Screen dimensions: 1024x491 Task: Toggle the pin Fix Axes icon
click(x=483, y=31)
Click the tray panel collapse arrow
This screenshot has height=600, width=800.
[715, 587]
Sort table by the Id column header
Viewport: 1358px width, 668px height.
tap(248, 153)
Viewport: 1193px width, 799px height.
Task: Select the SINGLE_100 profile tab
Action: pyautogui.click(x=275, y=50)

What the exercise asks: Your task is to output all of the data above word for word.

Reply to the task:
Screen dimensions: 1024x491 Task: Toggle the pin Fix Axes icon
click(x=483, y=31)
Click the tray panel collapse arrow
This screenshot has height=600, width=800.
[715, 587]
Sort table by the Id column header
Viewport: 1358px width, 668px height.
tap(248, 153)
Viewport: 1193px width, 799px height.
Task: Select the SINGLE_100 profile tab
Action: pyautogui.click(x=275, y=50)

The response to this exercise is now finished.